Светлые глаза сержанта блестели. Он выбрал хлебом последние кусочки мяса из банки, увязал оставшуюся еду в мешочек, поднялся и, одернув гимнастерку, шагнул к женщине. Федор заметил, что Степан Захарыч старается скрыть хромоту. Он нерешительно поднялся и шагнул вслед за сержантом.

Женщина укладывала белье в корзину.

— Разрешите помочь?

Прижимая к себе корзину, женщина поглядела на Степана Захарыча и с чуть заметной жалостливостью в голосе медленно сказала:

— Да уж я сама управлюсь.

В глазах Степана Захарыча мелькнула знакомая Федору искорка гнева. Федор ждал, что тот ответит что-нибудь обидное женщине; он съежился и отвернулся.

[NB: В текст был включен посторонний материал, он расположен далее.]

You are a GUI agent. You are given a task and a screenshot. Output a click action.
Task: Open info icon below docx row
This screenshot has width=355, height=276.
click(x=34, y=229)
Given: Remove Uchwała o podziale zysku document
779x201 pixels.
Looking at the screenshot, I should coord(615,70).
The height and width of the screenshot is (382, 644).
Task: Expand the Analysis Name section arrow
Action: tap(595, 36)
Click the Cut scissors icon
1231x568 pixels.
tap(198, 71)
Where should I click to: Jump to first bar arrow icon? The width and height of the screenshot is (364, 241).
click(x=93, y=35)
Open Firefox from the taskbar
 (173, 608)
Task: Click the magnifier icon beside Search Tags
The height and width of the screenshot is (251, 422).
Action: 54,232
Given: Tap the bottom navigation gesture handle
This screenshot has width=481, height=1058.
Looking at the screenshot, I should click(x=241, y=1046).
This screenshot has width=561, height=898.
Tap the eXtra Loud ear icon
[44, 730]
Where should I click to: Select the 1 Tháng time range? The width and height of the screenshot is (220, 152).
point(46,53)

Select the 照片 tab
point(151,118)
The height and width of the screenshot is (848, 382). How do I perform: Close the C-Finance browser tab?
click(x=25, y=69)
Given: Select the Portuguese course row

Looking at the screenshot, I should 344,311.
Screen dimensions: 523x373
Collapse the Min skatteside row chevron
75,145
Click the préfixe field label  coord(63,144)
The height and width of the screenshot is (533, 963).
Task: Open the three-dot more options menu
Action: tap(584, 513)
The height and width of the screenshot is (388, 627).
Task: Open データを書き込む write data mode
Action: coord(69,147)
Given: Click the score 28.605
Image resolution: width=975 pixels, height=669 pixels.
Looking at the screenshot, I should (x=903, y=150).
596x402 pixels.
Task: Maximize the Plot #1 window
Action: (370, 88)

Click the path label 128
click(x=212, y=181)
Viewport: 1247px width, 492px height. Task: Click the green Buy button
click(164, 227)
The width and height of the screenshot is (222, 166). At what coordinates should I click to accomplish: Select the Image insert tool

Но, против обыкновения, сержант ответил мягко, и в голосе его непривычно прозвучала обида:

— Вон вы как об нас понимаете!.. Потяжельше носили — не роняли…

Большие ресницы женщины вскинулись и поникли, румянец проступил на скулах сквозь смуглоту кожи.

— Да нешто я что говорю!.. Уж вы извините…

Степан Захарыч властно забрал у нее корзину, скинул с плеча ящик с инструментами и кивнул Федору: прихвати…

Шагая позади, Федор урывками слышал их разговор: похоже, Степан Захарыч подряжался на какую-то работу.

— Да уж сговоримся, мы люди не жадные, — долетели до него слова Степана Захарыча.

III

Небольшой дом под тесом тонул в бело-розовой пене цветущих яблонь. Позади дома торчали вощаные желтые свечки на пушистых лапах низкорослых сосенок. Степан Захарыч уверенно толкнул обомшелую калитку, словно век свой прожил на этом дворе.

Согнувшись под притолокой, Федор следом за сержантом шагнул в сени, обдавшие его приятным запахом обжитого крестьянского жилья. В избах прифронтовых деревень, где ему приходилось бывать за время войны, пахло едкой смесью из махорки, сапог и отходящих в тепле шинелей. А здесь стоял приятно-кисловатый дух огуречного рассола, овчины и войлока, да из курятника поддавало теплым куриным пером. Чем-то очень родным дохнуло на Федора. Совсем так же, только чуть суше, пахло в сенях отцовской избы. Вспомнилось, как мать говорила: «Какая хозяйка справна, у той в горнице чистая струя, а в сенцах плотный дух. А ежели в сенцах одной пылью тянет, значит у ней и в закромах, кроме пыли, ничего нет».

Со двора вошел Степан Захарыч с мокрой, взлохмаченной головой, растирая шею суровым полотенцем.

— Все копаешься? Поди умойся. Хозяйка уже самовар шурует. — Он подтолкнул Федора локтем в бок. — А она, видать, того, соскучилась!.

Федор шутки не принял, и Степан Захарыч, нахмурившись, сказал строго:

— Только гляди, без грубиянства! Не такая…

Умывшись, Федор прошел в горницу. Здесь было прохладно и чуть сумеречно от многих растений, стоящих на окнах в глиняных горшочках. Угол стены занимал поставец с фотографиями. Выделялась большая карточка, убранная пучками сухой травы-слезки: парень в косоворотке об руку с женщиной в темном платье и с косынкой на плечах. Позади них громоздились облака и торчала башня, похожая на сахарную голову. Фотография была плохая. Едва наметив черты и грубо отяжелив лица, она придала сходство парню и женщине, в которой с трудом угадывалась хозяйка.